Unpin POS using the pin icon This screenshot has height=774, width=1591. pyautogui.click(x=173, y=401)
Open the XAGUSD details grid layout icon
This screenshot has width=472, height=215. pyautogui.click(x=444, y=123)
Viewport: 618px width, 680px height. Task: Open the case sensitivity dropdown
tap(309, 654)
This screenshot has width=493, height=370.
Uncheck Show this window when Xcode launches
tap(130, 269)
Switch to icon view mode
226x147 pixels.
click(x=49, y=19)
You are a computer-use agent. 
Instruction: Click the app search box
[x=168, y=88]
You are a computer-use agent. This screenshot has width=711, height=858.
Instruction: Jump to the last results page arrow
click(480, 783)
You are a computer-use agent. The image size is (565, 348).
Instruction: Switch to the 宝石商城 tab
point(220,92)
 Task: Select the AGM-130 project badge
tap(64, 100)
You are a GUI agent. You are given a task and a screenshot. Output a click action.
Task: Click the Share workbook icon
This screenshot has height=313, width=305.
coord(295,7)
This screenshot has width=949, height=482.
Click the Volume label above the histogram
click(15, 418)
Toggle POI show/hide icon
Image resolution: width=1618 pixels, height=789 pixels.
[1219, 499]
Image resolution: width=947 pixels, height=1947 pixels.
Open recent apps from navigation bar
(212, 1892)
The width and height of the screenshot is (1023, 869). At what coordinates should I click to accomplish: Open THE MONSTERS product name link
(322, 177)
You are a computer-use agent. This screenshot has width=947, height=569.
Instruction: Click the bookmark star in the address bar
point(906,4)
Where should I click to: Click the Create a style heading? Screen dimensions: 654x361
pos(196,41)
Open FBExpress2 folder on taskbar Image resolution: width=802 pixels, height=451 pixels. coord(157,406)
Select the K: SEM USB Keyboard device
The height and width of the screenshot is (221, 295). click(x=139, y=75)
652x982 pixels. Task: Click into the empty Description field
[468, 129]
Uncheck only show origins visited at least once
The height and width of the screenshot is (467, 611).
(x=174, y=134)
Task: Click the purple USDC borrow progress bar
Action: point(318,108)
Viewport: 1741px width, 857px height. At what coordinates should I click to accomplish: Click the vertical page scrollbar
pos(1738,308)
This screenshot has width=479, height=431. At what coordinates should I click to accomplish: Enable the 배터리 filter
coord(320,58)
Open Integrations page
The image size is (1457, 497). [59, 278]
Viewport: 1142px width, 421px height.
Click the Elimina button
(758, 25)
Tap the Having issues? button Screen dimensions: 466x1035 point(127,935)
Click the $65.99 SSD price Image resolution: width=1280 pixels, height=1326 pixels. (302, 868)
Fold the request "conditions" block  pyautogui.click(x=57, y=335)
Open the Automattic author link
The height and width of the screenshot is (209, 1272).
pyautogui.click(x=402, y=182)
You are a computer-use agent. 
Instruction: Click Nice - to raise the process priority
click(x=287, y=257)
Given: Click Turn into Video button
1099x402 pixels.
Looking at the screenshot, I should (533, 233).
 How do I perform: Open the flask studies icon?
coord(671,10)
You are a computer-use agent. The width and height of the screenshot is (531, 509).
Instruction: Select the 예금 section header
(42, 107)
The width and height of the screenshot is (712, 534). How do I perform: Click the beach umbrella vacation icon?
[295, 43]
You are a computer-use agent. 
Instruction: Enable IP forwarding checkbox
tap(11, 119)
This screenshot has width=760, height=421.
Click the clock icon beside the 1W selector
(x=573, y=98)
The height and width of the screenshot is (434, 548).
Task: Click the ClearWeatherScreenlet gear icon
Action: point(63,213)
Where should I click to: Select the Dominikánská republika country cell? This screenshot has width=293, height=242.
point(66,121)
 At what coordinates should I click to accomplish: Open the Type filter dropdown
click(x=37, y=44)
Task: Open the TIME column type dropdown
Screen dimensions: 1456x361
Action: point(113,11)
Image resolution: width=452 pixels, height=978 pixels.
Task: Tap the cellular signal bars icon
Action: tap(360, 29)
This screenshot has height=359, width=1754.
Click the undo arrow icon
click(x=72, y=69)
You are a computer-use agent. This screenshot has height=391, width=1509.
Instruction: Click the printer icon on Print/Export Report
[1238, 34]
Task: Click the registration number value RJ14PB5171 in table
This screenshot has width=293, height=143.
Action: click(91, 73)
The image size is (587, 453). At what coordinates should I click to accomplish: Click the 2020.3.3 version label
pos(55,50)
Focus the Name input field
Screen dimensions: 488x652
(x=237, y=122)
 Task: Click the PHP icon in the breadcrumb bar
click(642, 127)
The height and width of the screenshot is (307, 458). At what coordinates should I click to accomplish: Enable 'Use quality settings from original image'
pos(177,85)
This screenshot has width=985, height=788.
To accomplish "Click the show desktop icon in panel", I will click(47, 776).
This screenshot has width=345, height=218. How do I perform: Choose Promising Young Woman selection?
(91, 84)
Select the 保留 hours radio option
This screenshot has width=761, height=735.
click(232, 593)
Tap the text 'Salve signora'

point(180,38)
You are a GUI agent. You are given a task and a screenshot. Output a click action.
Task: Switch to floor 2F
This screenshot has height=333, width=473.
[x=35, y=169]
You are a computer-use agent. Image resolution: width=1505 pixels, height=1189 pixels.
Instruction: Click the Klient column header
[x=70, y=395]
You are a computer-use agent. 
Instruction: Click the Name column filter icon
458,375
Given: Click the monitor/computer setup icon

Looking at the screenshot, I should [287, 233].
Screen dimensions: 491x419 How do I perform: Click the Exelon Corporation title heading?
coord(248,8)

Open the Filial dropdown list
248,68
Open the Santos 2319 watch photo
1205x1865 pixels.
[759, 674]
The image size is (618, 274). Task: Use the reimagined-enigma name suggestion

== YOUR TASK ==
Give the records back in full, word for word.

== RESPONSE AREA ==
Unpin POS using the pin icon This screenshot has height=774, width=1591. pyautogui.click(x=173, y=401)
Open the XAGUSD details grid layout icon
This screenshot has width=472, height=215. pyautogui.click(x=444, y=123)
Viewport: 618px width, 680px height. Task: Open the case sensitivity dropdown
tap(309, 654)
This screenshot has width=493, height=370.
Uncheck Show this window when Xcode launches
tap(130, 269)
Switch to icon view mode
226x147 pixels.
click(x=49, y=19)
You are a computer-use agent. 
Instruction: Click the app search box
[x=168, y=88]
You are a computer-use agent. This screenshot has width=711, height=858.
Instruction: Jump to the last results page arrow
click(480, 783)
You are a computer-use agent. The image size is (565, 348).
Instruction: Switch to the 宝石商城 tab
point(220,92)
 Task: Select the AGM-130 project badge
tap(64, 100)
You are a GUI agent. You are given a task and a screenshot. Output a click action.
Task: Click the Share workbook icon
This screenshot has height=313, width=305.
coord(295,7)
This screenshot has width=949, height=482.
Click the Volume label above the histogram
click(15, 418)
Toggle POI show/hide icon
Image resolution: width=1618 pixels, height=789 pixels.
[1219, 499]
Image resolution: width=947 pixels, height=1947 pixels.
Open recent apps from navigation bar
(212, 1892)
The width and height of the screenshot is (1023, 869). At what coordinates should I click to accomplish: Open THE MONSTERS product name link
(322, 177)
You are a computer-use agent. This screenshot has width=947, height=569.
Instruction: Click the bookmark star in the address bar
point(906,4)
Where should I click to: Click the Create a style heading? Screen dimensions: 654x361
pos(196,41)
Open FBExpress2 folder on taskbar Image resolution: width=802 pixels, height=451 pixels. coord(157,406)
Select the K: SEM USB Keyboard device
The height and width of the screenshot is (221, 295). click(x=139, y=75)
652x982 pixels. Task: Click into the empty Description field
[468, 129]
Uncheck only show origins visited at least once
The height and width of the screenshot is (467, 611).
(x=174, y=134)
Task: Click the purple USDC borrow progress bar
Action: point(318,108)
Viewport: 1741px width, 857px height. At what coordinates should I click to accomplish: Click the vertical page scrollbar
pos(1738,308)
This screenshot has width=479, height=431. At what coordinates should I click to accomplish: Enable the 배터리 filter
coord(320,58)
Open Integrations page
The image size is (1457, 497). [59, 278]
Viewport: 1142px width, 421px height.
Click the Elimina button
(758, 25)
Tap the Having issues? button Screen dimensions: 466x1035 point(127,935)
Click the $65.99 SSD price Image resolution: width=1280 pixels, height=1326 pixels. (302, 868)
Fold the request "conditions" block  pyautogui.click(x=57, y=335)
Open the Automattic author link
The height and width of the screenshot is (209, 1272).
pyautogui.click(x=402, y=182)
You are a computer-use agent. 
Instruction: Click Nice - to raise the process priority
click(x=287, y=257)
Given: Click Turn into Video button
1099x402 pixels.
Looking at the screenshot, I should (533, 233).
 How do I perform: Open the flask studies icon?
coord(671,10)
You are a computer-use agent. The width and height of the screenshot is (531, 509).
Instruction: Select the 예금 section header
(42, 107)
The width and height of the screenshot is (712, 534). How do I perform: Click the beach umbrella vacation icon?
[295, 43]
You are a computer-use agent. 
Instruction: Enable IP forwarding checkbox
tap(11, 119)
This screenshot has width=760, height=421.
Click the clock icon beside the 1W selector
(x=573, y=98)
The height and width of the screenshot is (434, 548).
Task: Click the ClearWeatherScreenlet gear icon
Action: point(63,213)
Where should I click to: Select the Dominikánská republika country cell? This screenshot has width=293, height=242.
point(66,121)
 At what coordinates should I click to accomplish: Open the Type filter dropdown
click(x=37, y=44)
Task: Open the TIME column type dropdown
Screen dimensions: 1456x361
Action: point(113,11)
Image resolution: width=452 pixels, height=978 pixels.
Task: Tap the cellular signal bars icon
Action: tap(360, 29)
This screenshot has height=359, width=1754.
Click the undo arrow icon
click(x=72, y=69)
You are a computer-use agent. This screenshot has height=391, width=1509.
Instruction: Click the printer icon on Print/Export Report
[1238, 34]
Task: Click the registration number value RJ14PB5171 in table
This screenshot has width=293, height=143.
Action: click(91, 73)
The image size is (587, 453). At what coordinates should I click to accomplish: Click the 2020.3.3 version label
pos(55,50)
Focus the Name input field
Screen dimensions: 488x652
(x=237, y=122)
 Task: Click the PHP icon in the breadcrumb bar
click(642, 127)
The height and width of the screenshot is (307, 458). At what coordinates should I click to accomplish: Enable 'Use quality settings from original image'
pos(177,85)
This screenshot has width=985, height=788.
To accomplish "Click the show desktop icon in panel", I will click(47, 776).
This screenshot has width=345, height=218. How do I perform: Choose Promising Young Woman selection?
(91, 84)
Select the 保留 hours radio option
This screenshot has width=761, height=735.
click(232, 593)
Tap the text 'Salve signora'

point(180,38)
You are a GUI agent. You are given a task and a screenshot. Output a click action.
Task: Switch to floor 2F
This screenshot has height=333, width=473.
[x=35, y=169]
You are a computer-use agent. Image resolution: width=1505 pixels, height=1189 pixels.
Instruction: Click the Klient column header
[x=70, y=395]
You are a computer-use agent. 
Instruction: Click the Name column filter icon
458,375
Given: Click the monitor/computer setup icon

Looking at the screenshot, I should [287, 233].
Screen dimensions: 491x419 How do I perform: Click the Exelon Corporation title heading?
coord(248,8)

Open the Filial dropdown list
248,68
Open the Santos 2319 watch photo
1205x1865 pixels.
[759, 674]
The image size is (618, 274). Task: Use the reimagined-enigma name suggestion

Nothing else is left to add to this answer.